言った後は、さっぱり気持ち良い気分になっていた。

日差しが照りつける夏の日に、
おいしい水をごくりと飲んだ、
そんな気分だった。

それと同時に、凝り固まっていた気持ちがほぐれたような気がした。
少し肌寒い日に、味の染みた大根をパクッと口に入れた瞬間に感じる、懐かしい安らぎにも、
どこか似ていた。

なぜか分からないけれど、その女の子に
「ありがとう」と言いたくなった。
いまも、分からないけれど。

当たり前のことばほど、しゅんでくる場所だった。

福岡県朝倉市東峰村。
400年の歴史を持つ小石原焼の、陶の郷。
約50の窯元が立ち並ぶ。

三連休を使って、
ちょこっと遊びに行って来ました。

場所へ降り立った瞬間、
さわさわと風の音が聴こえてきた。
でも、ただの音ではなくて、
澄み切った、淡く、彩られた音だった。

「あっ、ここ好きだ。
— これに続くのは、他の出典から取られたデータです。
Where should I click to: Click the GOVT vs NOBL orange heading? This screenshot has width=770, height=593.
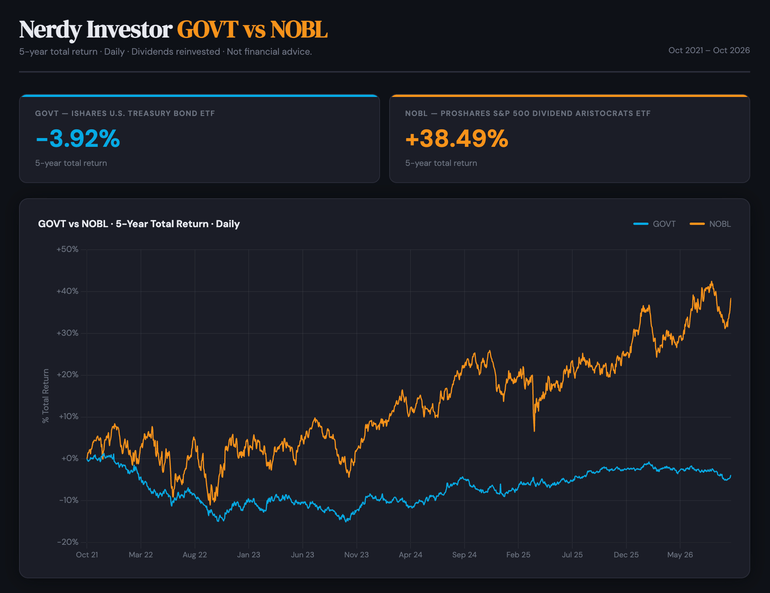[x=252, y=29]
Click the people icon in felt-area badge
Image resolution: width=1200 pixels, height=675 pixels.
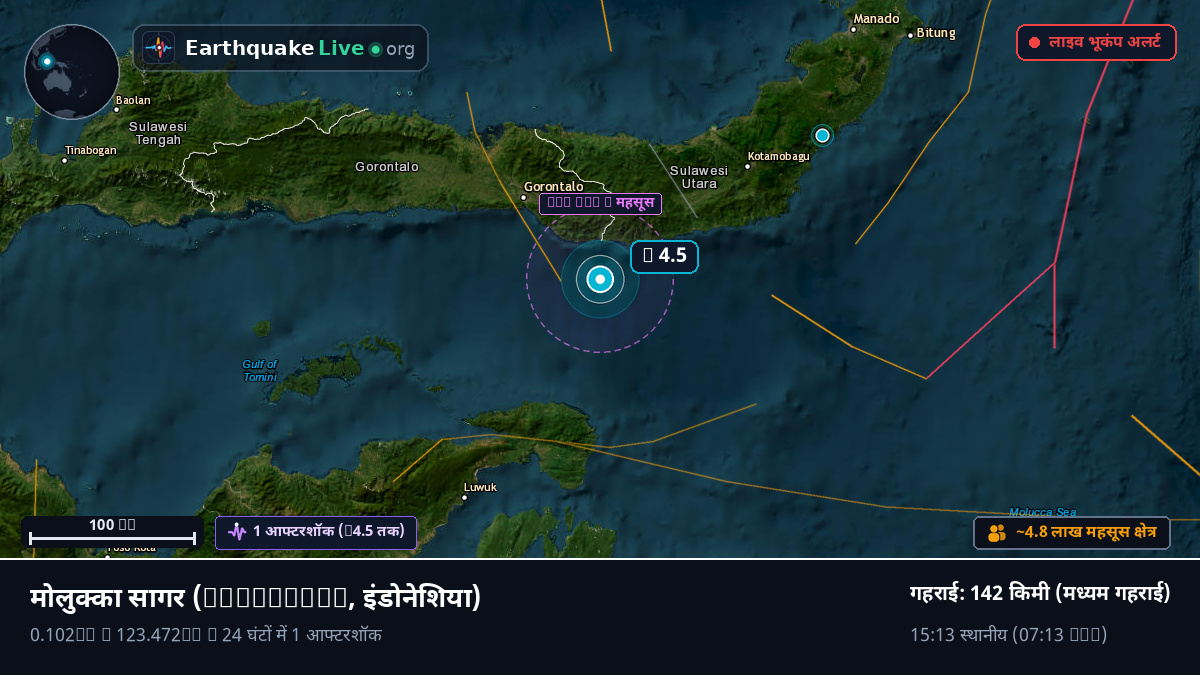coord(997,533)
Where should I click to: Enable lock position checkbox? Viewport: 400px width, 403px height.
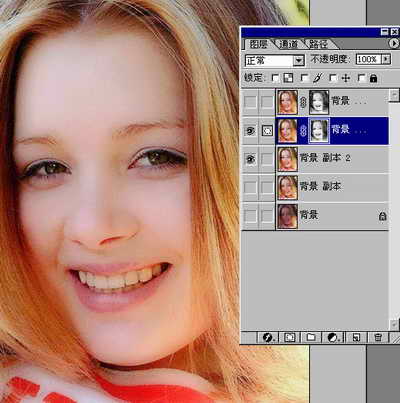[332, 78]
」

ひさびさの、迷いのない感覚。

見えるものすべてが、自然体だった。

どこまでも広がる青い空、
足早に流れる白い雲、
にょきにょき生える道端の草、
道路脇に流れる澄み切った湧き水。

聴こえる音すべてが、
愛おしく、
美しく感じた。

造られた風景はひとつもなかった。
自然のなかに暮らす人々の生活が、
風景として、馴染んでいた。

ある窯元にいくと、ふんわり漂うあまい匂い。
匂いに誘われて、少し奥へいくと、
甘酒の振る舞いが。

お代は西日本豪雨の募金とさせていただきます、という言葉とざるが置いてあった。

200円か250円くらいを、ちゃりんと入れた。
いつかここで1000円札とかを何気なく入れられる人になりたいなあと、思う。

子供が駄菓子屋さんで、欲しいお菓子の前から目が離せなくなるように、わたしがじーっと立っていたのだろう。

お母さんが気づいてくれて、
にこやかに甘酒をくれた。

おたまでひとすくい。
ぽとぽと、木綿色の甘酒が、
白濁色の小石原焼に落ちる。

甘酒のあたたかさがうつわにじんわり染みる。
いただきます、とうつわを受け取った。

しょうがの風味がすっと香る。
ごくりとひとくち。ん、美味しい。

美味しいという言葉が、いちばん似合う味。
余計な言葉はいらない。
酒粕を購入。人間は単純だ。

別の窯元にいったとき。
岡山の話をしていると、
レジにいたお母さんがいきなり。

「岡山、雨大丈夫やったと!」
と声をかけてくれた。

記憶に新しい方もいるかもしれないが、
朝倉市は1年前、
豪雨で大きな被害を受けた地域。
家の倒壊も起こり、亡くなった方もいる。

窯元も大きな被害を被ったそう。
復興には大変な労力と時間がかかっただろう。
今も道の端々には、土嚢が積まれている。

「すぐに募金したよ〜。涙が出たわ、テレビ見てたら。」

きてよかったと、ふとおもった。
この、やさしさに触れられただけで、
ここに来た甲斐は十二分にあったと。

やさしいは、つよさだとよくいう。
ゆるがず、つよい。
改めて、感じた瞬間だった。

小石原焼は、民藝運動に大きな影響を与えたというイギリスの陶芸家バーナード・リーチがその魅力に大きく惹かれ「用の美の極致である」と絶賛した、伝統工芸品。

刷毛やかんなをつかって模様を描き、
シンプルな中にも遊び心をくすぐるデザインが特徴的なうつわ。


そこには暮らしに対する、
飽くなき探究心、好奇心が垣間見える。
わざわざ手間隙かけて、模様つけるなんて、
なかなかのおせっかいだ。

でも、きっとその根底にあるのは、
いいうつわを使って欲しい、暮らしを豊かにしたい、というやさしさがあるから。

陶器はやっぱり、奥深くて、おもしろい。
小石原焼は、風土に息づいていました。